Introduction
Cholera is a communicable infection that is predominantly transmitted by the bacterium V. cholerae after ingesting contaminated water or food. It causes excessive diarrhoea and vomiting that can result in severe dehydration. V. cholerae traces its natural habitat in waterlogged settings, therefore, to effectively manage the spread of cholera, it is critical to research the interactions of the disease’s causative agent with that of human comportment and the ecosystem [1]. Despite the momentous breakthroughs that have been documented in the medical field, cholera remains a public health threat in some countries of Sub-Saharan Africa (SSA) as well as the East Mediterranean Region (EMR), and it claims thousands of lives, whenever there is an outbreak.
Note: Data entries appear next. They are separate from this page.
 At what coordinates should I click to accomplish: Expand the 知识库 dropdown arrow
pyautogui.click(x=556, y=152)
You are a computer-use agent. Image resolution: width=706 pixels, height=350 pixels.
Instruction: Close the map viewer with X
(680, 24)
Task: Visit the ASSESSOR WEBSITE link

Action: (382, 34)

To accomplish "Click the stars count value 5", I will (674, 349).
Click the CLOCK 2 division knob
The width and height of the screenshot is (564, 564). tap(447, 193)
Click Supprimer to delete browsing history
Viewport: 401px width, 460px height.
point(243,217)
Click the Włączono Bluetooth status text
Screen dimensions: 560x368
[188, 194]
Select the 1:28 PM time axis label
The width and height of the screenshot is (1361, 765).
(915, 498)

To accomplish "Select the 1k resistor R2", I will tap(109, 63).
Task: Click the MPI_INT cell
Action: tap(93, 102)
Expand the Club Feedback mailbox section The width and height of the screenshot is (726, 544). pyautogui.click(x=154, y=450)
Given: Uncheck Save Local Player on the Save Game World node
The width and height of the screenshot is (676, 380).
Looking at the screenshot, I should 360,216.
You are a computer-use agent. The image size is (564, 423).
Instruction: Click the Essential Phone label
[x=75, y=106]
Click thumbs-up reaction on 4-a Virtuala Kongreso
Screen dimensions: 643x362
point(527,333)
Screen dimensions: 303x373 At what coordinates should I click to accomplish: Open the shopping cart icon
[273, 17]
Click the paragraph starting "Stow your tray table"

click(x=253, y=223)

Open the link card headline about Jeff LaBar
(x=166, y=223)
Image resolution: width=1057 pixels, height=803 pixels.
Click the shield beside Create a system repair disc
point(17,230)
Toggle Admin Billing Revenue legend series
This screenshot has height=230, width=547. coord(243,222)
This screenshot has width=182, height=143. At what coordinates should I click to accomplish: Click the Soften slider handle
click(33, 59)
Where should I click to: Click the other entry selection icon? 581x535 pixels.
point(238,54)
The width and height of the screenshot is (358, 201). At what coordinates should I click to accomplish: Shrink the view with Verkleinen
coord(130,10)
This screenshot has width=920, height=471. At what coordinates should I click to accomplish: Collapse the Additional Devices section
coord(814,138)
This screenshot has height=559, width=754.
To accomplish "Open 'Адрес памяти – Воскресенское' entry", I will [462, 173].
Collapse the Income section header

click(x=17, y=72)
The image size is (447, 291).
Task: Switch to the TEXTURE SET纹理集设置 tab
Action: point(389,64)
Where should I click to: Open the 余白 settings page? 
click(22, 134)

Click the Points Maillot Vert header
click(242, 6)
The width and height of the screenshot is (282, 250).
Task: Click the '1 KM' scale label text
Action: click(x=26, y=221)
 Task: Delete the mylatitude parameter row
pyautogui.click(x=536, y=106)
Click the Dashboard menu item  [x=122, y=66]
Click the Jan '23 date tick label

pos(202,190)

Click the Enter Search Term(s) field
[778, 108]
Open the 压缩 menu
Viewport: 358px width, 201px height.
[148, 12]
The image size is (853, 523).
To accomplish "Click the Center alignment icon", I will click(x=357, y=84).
The health crises are persistent in regions that lack adequate water supply and experience poor sanitation and hygiene services (WASH) alongside substandard healthcare infrastructure [2]. However, to productively highlight the neglected cholera incidences that reemerge year after year, in SSA, it is important to carry out detailed investigations of their systemic limitations that propagate their reoccurrence [3]. Thereafter, coming up with sustainable solutions to widely address this ongoing crisis (Table 1).
TABLE 1
Category | Key causes/patterns | Context in SSA |
---|---|---|
Structural Poverty and Inequalities | - Marginalized populations in urban slums and rural areas are underserved - Poverty forces reliance on contaminated water sources |
- Limited political prioritization leaves communities without access to clean water or sanitation - Informal economies restrict resources for public health investments |
Environmental and Climatic Vulnerabilities | - Seasonal floods contaminate water supplies - Droughts exacerbate water scarcity - Unplanned urbanization overwhelms waste management |
- Rapid urban growth in informal settlements increases exposure to cholera - Climate extremes amplify risks of waterborne diseases in vulnerable regions |
Conflict and Fragility | - Displacement due to armed conflicts leads to poor camp conditions - Fragile health systems fail to provide adequate cholera prevention |
- Refugee and IDP camps often lack water, sanitation, and healthcare. - Reliance on emergency aid undermines sustainable solutions |
Cultural and Behavioural Barriers | - Traditional practices hinder adoption of hygienic behaviours - Distrust in authorities limits acceptance of health interventions |
- Hygiene education efforts are culturally insensitive or absent - Behavioural norms (e.g., open defecation) perpetuate unsafe practices |
Gaps in Governance and Policy | - Inconsistent funding focuses on reactive measures instead of proactive investments - Poor collaboration across sectors (water, sanitation, health) |
- Cholera response programs remain underfunded and poorly coordinated - Long-term investments in public health infrastructure are deprioritized |
Cross-Border Transmission Patterns | - Porous borders and trade routes enable cholera spread across countries | - Frequent migration and regional trade increase risk of cross-border outbreaks |
Neglected Investment in Preventative Measures | - Vaccination campaigns are limited and reactive - Health education efforts fail to address systemic barriers |
- Oral cholera vaccines are underutilized - Public awareness campaigns are rare and lack cultural or contextual relevance |
The persistent challenge of cholera in Africa: a complex interplay of climatic factors, Africa, 2024
The social constraints such as gender inequalities contribute to the public health challenge that is posed by cholera due to water scarcity. Girls and women bear the burden of caregiving during outbreaks as they are usually in the forefront [4]. Healthcare expenditures tend to strain fragile economies and reduce productivity. The cost of cholera treatment in Africa varies significantly depending on factors such as WASH infrastructure, severity of outbreaks, and access to resources. In Somalia for instance, the overall average cost of cholera treatment for health facilities and households was estimated to be US$ 116.59 in 2023 [5]. This hefty cost considering the socioeconomic inequality, disproportionately affects the poor in society. Additionally, the young population below the age of five are highly susceptible, especially those that have little to no food to eat, the malnutrition renders disease vulnerability to the children, due to their compromised immune systems. Their bodies find it hard to defend themselves against foreign invaders [6]. Cholera epidemics repeatedly erupt during foreseeable periods in Africa, they frequently align with the rainy seasons and are intensified by environmental and infrastructural dynamics [7]. The infectious disease is remarkably prevalent in SSA, where countries such as Zambia, Nigeria and the Democratic Republic of Congo have succumbed to major episodes and recorded high case fatality rates [8]. According to the World Health Organization (WHO), the SSA reports the highest number of cholera cases, globally, the region records over 150,000 laboratory confirmed cases, and about 3,000 deaths annually [9].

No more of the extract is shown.